**YOUR INSTRUCTIONS**
Check every line of the data below for the word "This". Copy the ones that have it.

Collected data entries:
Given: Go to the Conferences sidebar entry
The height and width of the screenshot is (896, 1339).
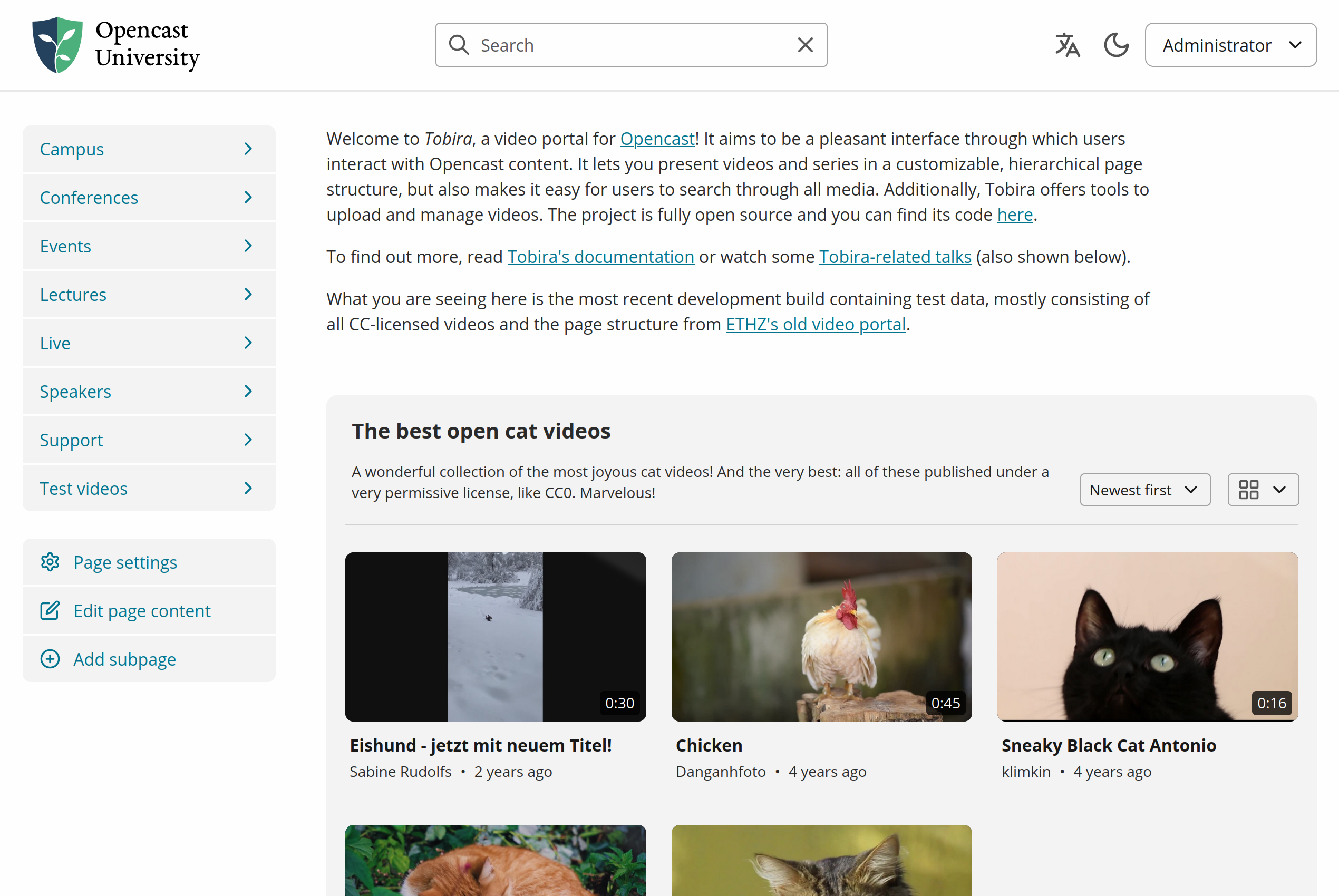Looking at the screenshot, I should tap(89, 198).
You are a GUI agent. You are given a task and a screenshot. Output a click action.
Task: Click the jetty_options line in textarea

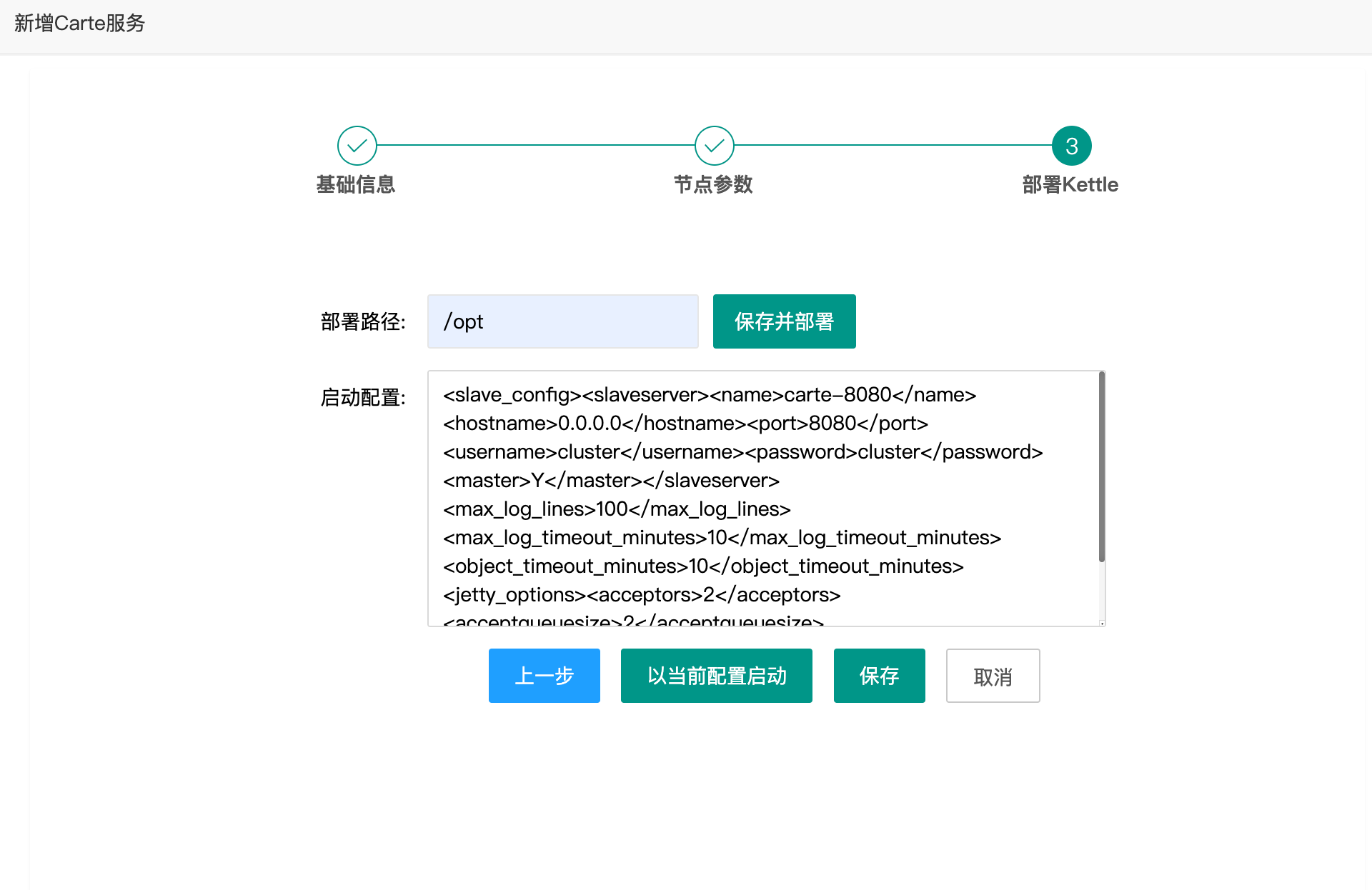[x=641, y=595]
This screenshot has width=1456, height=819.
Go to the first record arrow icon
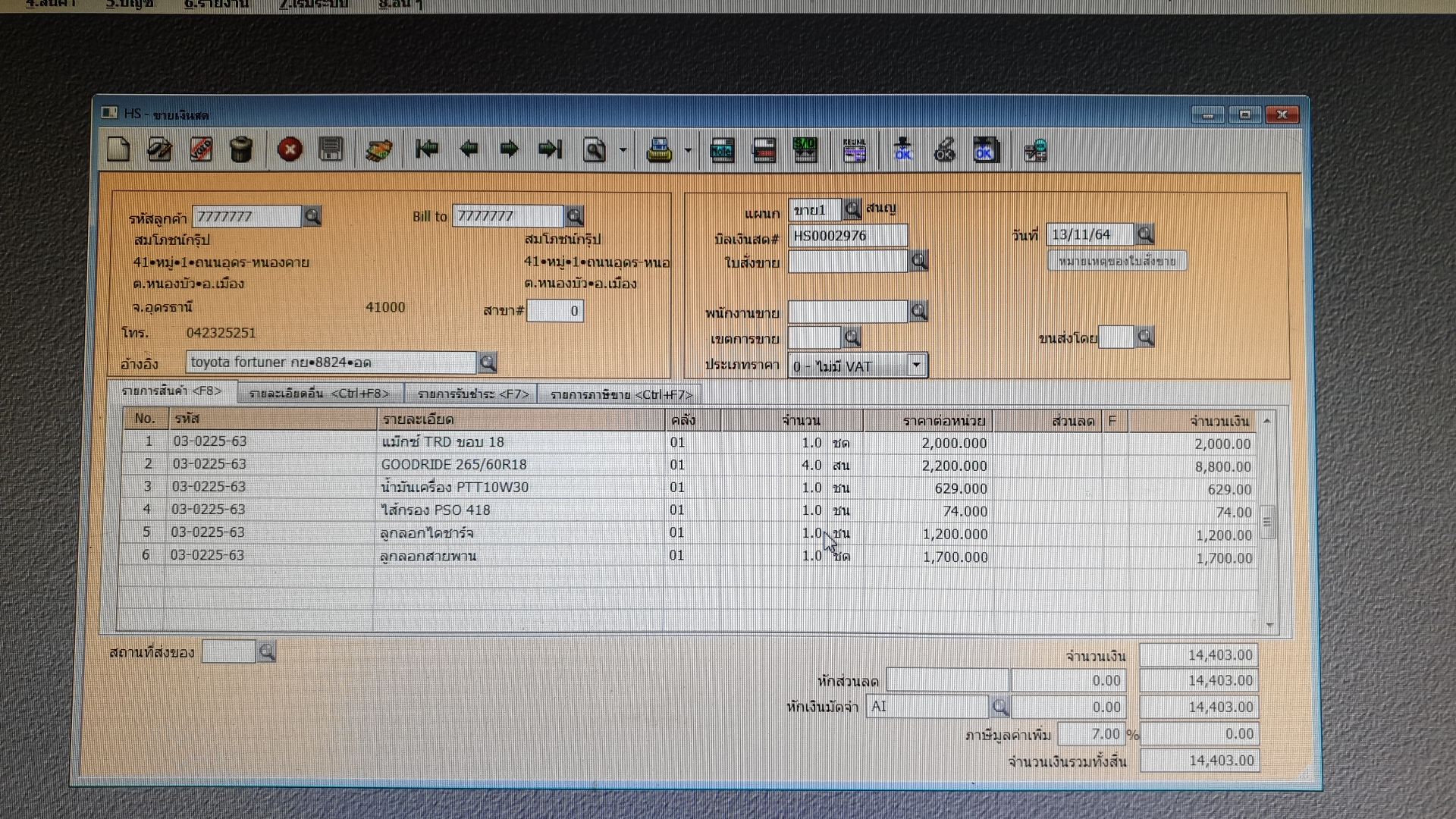[x=427, y=149]
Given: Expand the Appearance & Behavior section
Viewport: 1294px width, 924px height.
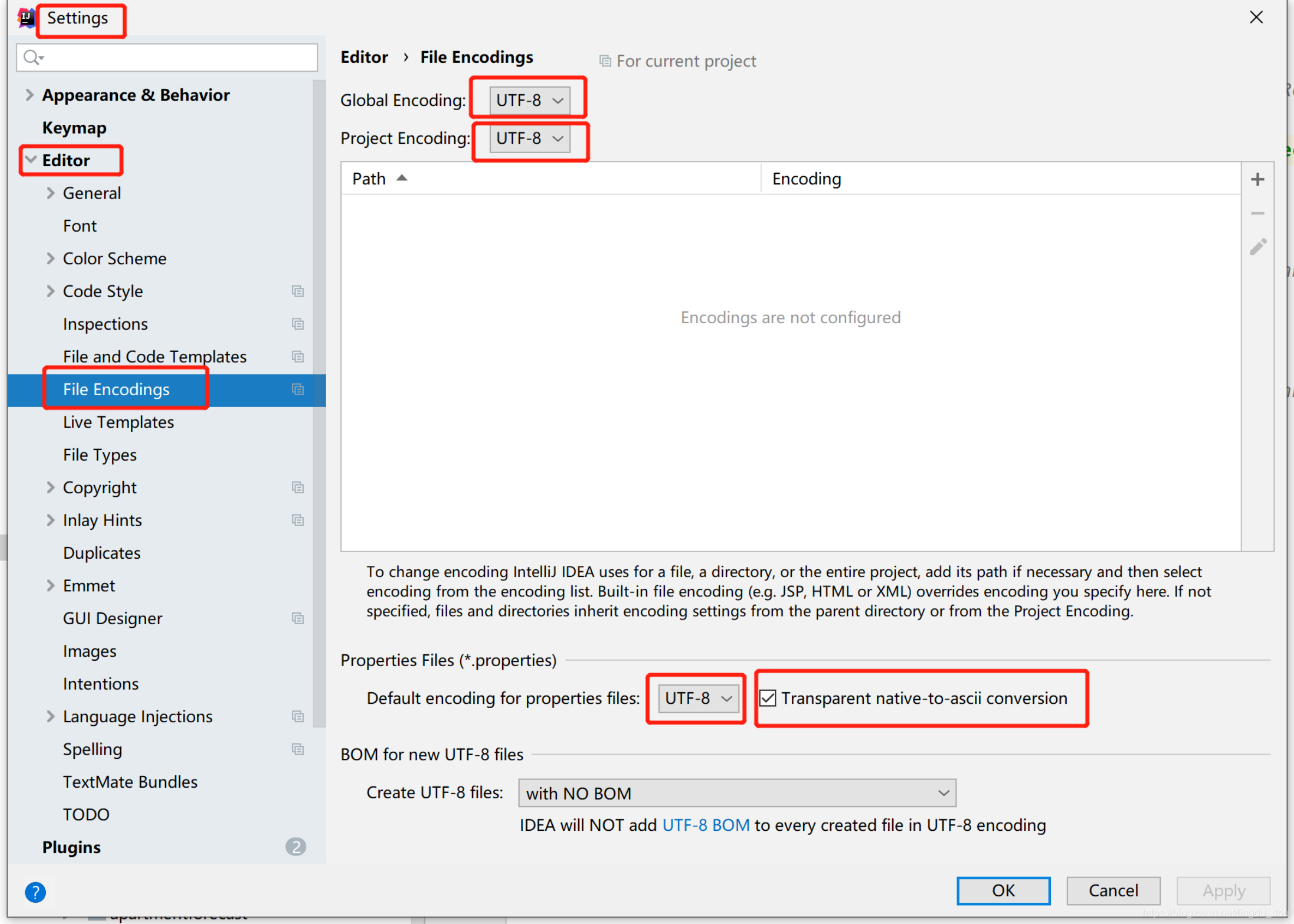Looking at the screenshot, I should click(x=29, y=95).
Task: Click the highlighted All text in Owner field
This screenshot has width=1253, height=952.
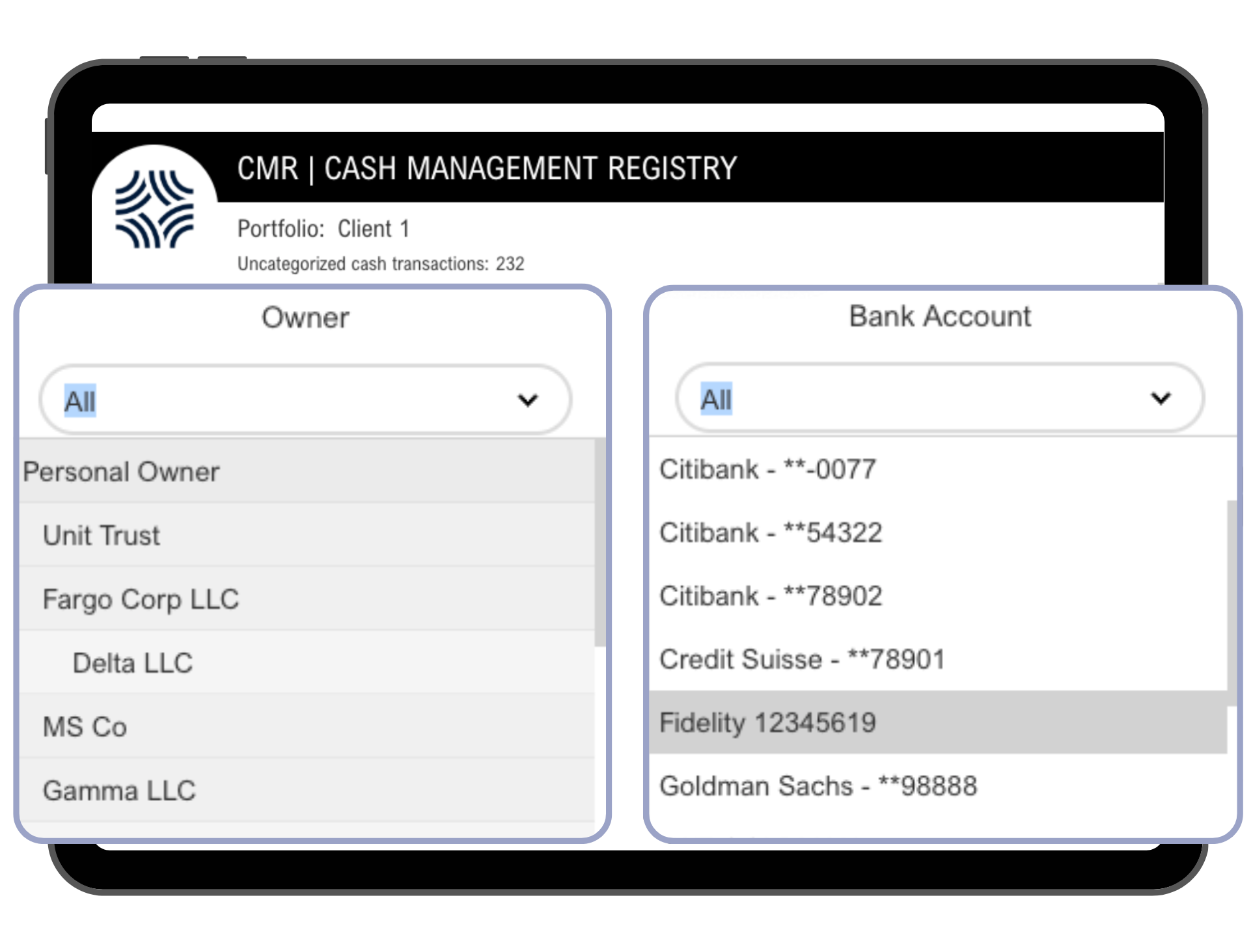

**SOLUTION**
This screenshot has width=1456, height=819.
This screenshot has width=1253, height=952.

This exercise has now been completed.